En cambio, un trabajo tan sacrificado el de la docencia –sobre todo, la docencia infantil- se relega, día sí y día también, al olvido más lamentable. Me refiero a los miles y miles de profesores que lidian en el mundo entero con tantos niños y niñas durante no sé cuántas horas semanales, y reciben a cambio un sueldo irrisorio y una estima que roza, con frecuencia, la indiferencia. Y, a veces, incluso el desprecio o la crítica.

Detengámonos unos instantes para pensar sobre esto: ¿se les ocurre un trabajo más importante que el de profesor? Si hacemos a un lado al médico, cuyo oficio procura una dosis mínima y necesaria de bienestar físico, se me ocurren muy pocos oficios más relevantes que el del maestro.

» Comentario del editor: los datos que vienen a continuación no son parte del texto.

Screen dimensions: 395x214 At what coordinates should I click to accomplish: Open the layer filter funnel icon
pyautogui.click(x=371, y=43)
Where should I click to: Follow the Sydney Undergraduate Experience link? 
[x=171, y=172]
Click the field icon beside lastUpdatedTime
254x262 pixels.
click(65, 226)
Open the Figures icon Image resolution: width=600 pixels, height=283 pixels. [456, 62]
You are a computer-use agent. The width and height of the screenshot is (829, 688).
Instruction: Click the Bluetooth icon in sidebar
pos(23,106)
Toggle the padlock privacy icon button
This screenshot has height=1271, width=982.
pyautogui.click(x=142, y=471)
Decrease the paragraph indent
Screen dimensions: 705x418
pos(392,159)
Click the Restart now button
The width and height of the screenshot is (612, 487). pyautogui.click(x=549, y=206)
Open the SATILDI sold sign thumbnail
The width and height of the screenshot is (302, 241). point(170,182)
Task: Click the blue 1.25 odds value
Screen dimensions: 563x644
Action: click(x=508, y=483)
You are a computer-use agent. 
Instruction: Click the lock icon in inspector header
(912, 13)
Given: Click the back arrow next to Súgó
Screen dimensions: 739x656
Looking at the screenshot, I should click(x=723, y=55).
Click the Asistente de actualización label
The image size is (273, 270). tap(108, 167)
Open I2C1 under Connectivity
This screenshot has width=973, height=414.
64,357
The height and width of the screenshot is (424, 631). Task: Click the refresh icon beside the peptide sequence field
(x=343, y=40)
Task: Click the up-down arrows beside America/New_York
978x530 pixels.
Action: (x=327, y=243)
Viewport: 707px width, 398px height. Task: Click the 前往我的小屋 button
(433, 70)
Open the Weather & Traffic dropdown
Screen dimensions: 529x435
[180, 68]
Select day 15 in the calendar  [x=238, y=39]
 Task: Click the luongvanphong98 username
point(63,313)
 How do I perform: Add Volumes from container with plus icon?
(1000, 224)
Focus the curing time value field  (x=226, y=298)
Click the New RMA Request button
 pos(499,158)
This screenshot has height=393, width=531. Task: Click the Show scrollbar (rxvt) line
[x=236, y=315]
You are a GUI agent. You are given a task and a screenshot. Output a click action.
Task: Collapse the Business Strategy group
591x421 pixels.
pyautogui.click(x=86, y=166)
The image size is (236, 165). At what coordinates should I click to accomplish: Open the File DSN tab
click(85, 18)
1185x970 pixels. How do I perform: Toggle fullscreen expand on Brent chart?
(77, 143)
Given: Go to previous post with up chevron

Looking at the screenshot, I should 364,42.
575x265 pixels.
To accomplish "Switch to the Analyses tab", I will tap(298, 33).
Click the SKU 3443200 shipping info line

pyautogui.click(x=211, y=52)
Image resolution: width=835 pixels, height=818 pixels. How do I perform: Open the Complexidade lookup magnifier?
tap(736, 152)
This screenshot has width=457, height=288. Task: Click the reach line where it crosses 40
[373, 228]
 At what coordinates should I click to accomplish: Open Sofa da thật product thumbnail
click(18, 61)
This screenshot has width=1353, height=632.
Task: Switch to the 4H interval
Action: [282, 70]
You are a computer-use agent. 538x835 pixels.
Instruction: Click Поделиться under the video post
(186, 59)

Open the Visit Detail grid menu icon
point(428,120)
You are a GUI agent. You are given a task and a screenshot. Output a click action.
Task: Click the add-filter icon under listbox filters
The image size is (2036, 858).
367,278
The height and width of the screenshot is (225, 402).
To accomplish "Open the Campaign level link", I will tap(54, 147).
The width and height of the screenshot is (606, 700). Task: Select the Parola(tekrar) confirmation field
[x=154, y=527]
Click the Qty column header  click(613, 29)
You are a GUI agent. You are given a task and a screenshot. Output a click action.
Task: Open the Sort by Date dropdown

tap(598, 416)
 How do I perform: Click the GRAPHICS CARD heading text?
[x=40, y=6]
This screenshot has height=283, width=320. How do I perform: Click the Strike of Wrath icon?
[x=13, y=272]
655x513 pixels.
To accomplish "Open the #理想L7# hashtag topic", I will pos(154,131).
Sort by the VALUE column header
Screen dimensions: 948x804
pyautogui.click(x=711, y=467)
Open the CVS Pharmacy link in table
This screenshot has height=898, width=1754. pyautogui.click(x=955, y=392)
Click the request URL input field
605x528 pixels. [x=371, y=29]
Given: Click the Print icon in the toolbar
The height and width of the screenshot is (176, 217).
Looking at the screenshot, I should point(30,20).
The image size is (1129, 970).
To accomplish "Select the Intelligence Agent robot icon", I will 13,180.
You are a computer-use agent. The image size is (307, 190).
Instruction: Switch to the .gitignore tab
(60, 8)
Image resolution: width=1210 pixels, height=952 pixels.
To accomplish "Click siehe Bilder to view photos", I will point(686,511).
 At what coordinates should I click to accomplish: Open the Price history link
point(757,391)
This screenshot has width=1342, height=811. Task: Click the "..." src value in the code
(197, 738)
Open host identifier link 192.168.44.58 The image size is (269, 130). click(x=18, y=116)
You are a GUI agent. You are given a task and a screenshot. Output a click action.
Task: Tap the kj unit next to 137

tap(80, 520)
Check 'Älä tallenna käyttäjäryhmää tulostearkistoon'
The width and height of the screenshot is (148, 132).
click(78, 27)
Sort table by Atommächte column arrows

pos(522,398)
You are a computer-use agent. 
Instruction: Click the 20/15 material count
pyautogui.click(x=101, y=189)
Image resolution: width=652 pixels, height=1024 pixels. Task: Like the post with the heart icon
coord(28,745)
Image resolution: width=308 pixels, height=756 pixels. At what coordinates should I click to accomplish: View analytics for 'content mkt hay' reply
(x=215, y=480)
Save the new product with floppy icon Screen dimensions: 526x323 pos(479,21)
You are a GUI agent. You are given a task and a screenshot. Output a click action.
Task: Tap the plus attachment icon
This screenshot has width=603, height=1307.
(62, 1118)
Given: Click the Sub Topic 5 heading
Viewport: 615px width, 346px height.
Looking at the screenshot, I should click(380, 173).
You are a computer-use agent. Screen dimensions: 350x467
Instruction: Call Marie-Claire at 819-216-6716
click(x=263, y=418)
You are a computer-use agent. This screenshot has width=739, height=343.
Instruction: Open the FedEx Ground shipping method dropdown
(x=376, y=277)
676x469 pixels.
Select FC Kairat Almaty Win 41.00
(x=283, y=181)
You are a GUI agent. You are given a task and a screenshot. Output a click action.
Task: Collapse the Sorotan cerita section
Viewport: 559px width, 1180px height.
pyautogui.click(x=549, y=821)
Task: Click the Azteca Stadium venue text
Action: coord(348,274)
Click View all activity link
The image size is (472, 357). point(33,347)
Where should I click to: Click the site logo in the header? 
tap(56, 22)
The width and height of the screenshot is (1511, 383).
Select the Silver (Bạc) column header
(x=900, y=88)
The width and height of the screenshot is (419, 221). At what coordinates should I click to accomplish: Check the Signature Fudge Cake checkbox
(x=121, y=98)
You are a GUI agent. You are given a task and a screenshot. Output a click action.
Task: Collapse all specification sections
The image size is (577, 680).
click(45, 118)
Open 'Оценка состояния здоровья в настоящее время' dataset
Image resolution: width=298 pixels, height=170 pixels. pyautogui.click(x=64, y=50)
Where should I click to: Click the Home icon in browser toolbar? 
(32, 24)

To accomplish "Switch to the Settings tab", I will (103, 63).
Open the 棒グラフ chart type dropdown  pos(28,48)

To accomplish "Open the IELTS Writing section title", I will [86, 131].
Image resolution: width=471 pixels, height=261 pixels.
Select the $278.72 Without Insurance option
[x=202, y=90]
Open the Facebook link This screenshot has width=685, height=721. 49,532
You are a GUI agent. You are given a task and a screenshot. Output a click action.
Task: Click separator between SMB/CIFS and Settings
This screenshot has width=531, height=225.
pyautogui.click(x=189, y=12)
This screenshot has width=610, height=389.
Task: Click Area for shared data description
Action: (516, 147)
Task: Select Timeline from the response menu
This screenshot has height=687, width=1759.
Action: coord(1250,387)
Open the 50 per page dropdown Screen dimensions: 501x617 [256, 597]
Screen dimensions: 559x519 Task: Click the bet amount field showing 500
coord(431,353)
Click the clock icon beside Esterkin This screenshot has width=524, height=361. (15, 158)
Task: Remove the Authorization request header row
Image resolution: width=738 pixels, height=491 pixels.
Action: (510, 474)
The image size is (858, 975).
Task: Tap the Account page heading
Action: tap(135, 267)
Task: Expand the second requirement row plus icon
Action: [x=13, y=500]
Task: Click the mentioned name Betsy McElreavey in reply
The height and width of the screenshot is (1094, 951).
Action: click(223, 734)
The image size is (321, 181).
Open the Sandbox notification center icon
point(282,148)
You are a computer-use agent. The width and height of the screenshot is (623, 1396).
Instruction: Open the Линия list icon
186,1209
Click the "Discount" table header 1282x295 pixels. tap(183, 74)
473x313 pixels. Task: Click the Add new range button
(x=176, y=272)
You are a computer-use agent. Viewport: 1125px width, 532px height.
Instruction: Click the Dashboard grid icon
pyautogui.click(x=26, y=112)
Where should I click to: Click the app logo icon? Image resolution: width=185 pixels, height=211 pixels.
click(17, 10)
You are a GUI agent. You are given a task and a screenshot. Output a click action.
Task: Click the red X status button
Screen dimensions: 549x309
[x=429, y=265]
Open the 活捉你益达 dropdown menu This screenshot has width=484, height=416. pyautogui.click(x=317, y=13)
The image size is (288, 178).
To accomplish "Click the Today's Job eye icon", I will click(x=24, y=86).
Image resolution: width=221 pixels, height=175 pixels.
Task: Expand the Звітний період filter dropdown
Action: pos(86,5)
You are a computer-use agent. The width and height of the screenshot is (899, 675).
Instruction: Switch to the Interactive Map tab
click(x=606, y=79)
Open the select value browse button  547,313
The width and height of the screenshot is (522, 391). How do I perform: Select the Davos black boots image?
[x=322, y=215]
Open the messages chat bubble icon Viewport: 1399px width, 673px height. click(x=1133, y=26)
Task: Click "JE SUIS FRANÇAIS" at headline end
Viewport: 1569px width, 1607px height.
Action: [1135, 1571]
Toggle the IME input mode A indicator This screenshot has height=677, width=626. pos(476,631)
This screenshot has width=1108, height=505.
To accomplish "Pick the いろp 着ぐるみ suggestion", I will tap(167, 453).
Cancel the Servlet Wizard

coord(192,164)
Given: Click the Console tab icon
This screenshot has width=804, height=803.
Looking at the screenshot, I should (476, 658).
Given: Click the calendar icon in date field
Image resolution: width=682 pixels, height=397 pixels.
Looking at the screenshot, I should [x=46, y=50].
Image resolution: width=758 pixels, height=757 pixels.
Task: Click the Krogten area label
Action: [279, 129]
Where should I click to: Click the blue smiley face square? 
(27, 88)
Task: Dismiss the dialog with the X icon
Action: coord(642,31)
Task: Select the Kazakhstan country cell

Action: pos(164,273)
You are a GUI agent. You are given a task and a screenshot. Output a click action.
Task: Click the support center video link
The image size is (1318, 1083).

Desde los dos o tres años, si no antes, hasta los 18, el educador protagoniza unas 10 de las 24 horas que componen la jornada de cualquier chico o chica. Ahí es nada. Se levanta temprano para lidiar, durante incansables horas, con clases enteras de niños que están moldeándose y que podrán ser mejores o peores en función de cómo desempeñe su labor.

  En realidad, el valor del rol del maestro no descansa simplemente en ese cúmulo de horas que pasa junto a los jóvenes, sino, sobre todo, en su responsabilidad como educador. Les enseña contenidos teóricos, por supuesto, pero también les inculca numerosas cuestiones que sobrepasan las aulas y que nos pueden pasar inadvertidas: les predica con el ejemplo, además de con la palabra. Está en su mano instruirles en valores humanos y cristianos fundamentales como la honradez, la laboriosidad, la sinceridad y el optimismo, entre otros.

  Hago esta reflexión en época veraniega porque es quizá durante estos meses cuando más corremos el riesgo –tanto padres como alumnos- de olvidar a los profesores, ya que no les vemos ni interactuamos, por lo general, con ellos. No importa que ellos sean jóvenes docentes o adultos expertos en el arte de enseñar; el hecho es que nuestro apoyo y nuestro ánimo, cada vez que les veamos, seguro que les reconforta y anima. Si la sociedad no materializa en forma de dinero la recompensa a ese esfuerzo, nosotros sí podemos, al menos, reconocerlo con una sonrisa sincera.